Stockman refunds questionable campaign contributions


Rep. Steve Stockman's campaign over the weekend informed the Federal Election Commission it has refunded $15,000 in contributions made eight months ago by two House employees, an apparent violation of campaign finance law.

The Saturday filing marked the second time in less than a week that Stockman's campaign changed its accounts over the contributions–$7,500 from special assistant Tom Dodd, who previously denied making donations, and $7,500 from special projects director Jason Posey (who's also listed on finance reports as being the campaign treasurer).

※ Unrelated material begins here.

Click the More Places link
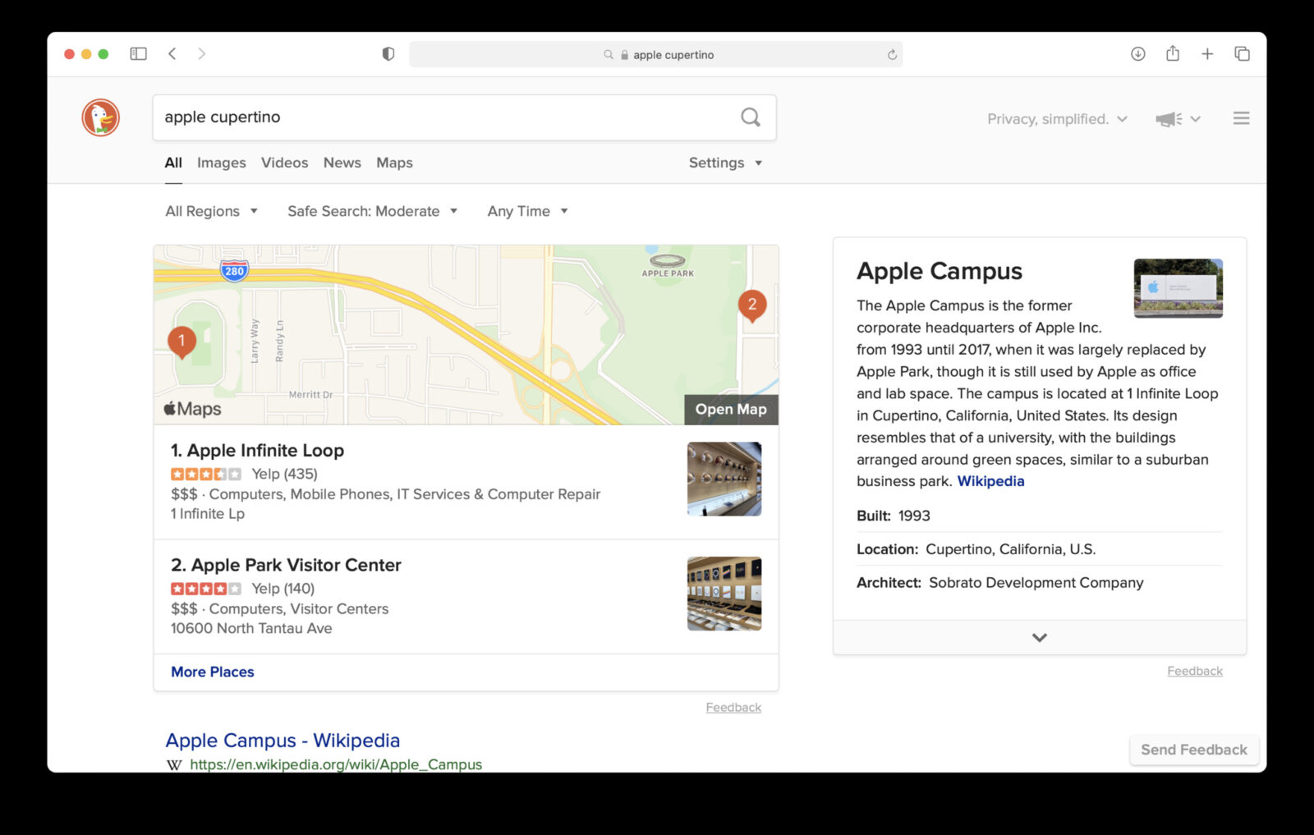(212, 672)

Both changes came only after the Sunlight Foundation raised questions about the contributions, initially attributed to parents of the staffers.

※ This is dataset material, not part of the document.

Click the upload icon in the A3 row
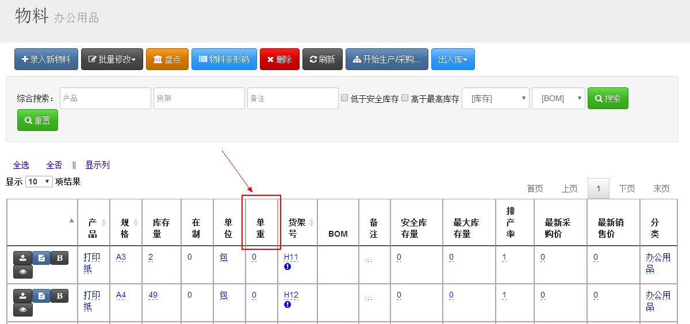The height and width of the screenshot is (324, 690). coord(22,259)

Both parents — Dodd's mother and Posey's father — were listed by the Stockman campaign as having given three $2,500 donations on Feb. 21 for a total of $7,500 apiece or $15,000 altogether. Contacted by The Sunlight Foundation, Jane Dodd denied giving the campaign any money. Tom Dodd–Jane's son–also told Sunlight he hadn't given to the campaign.

Yet on the same day that Houston-based Culture Map published a story based on the Sunlight report, Stockman's campaign amended his campaign financial disclosure to say that the staffers had made the donations, equivalent to a sizeable chunk of their congressional salaries.

House disbursement records show both Posey and Dodd were paid "personnel compensation" on Stockman's House staff during the Jan. 1 to June 30 reporting period. The House financial data show Posey was paid $29,666.67 in salary in the first six months of this year; Dodd earned 24,972.24. In spite of these records, though, Stockman's latest campaign finance report lists Dodd as being employed by "Dodd and Associates," with his occupation given as "Fundraising."

After the Sunlight Foundation pointed out the potential legal violation in the revised version of the contributions  — federal campaign law bars congressional staff from donating to their bosses' political campaigns — Stockman's campaign filed notice of the refunds. It's unclear if a refund has been issued directly to Tom Dodd, but if so, it would put the campaign in the uncomfortable position of refunding money to someone who's already claimed publicly to have never donated.

Saturday's filing from Stockman's campaign committee all but acknowledges that claiming the staffers as the source of the money isn't quite kosher. Refunds were being made, the committee wrote "as the corrections may have deemed them not permissible."

House financial records for the third quarter have yet to be released, and numerous calls to Stockman's office last week went unreturned; it's unclear if Dodd and Posey still work there. 

Fundraising has lately been a priority for Stockman, who took office in January. Stockman had served one term in Congress previously, between 1994 and 1996, and made a comeback last year. But a hard-fought 2012 runoff campaign against an opponent who put $600,000 of his own money into the race left Stockman's campaign committee with $195,000 in debts and less than $3,700 in the bank as of the end of last year. While it's not unusual for candidates to lend themselves large sums of money during the campaign, the majority of debt owed by Stockman at the end of 2012–$105,000 in all–was listed as compensation for campaign staffers. Six different campaign workers were owed more than $10,000 apiece; Jason Posey was owed $1,500. Stockman too was owed money. He'd lent the campaign $90,000 of his own money, lawyers from took care of the case the whole time.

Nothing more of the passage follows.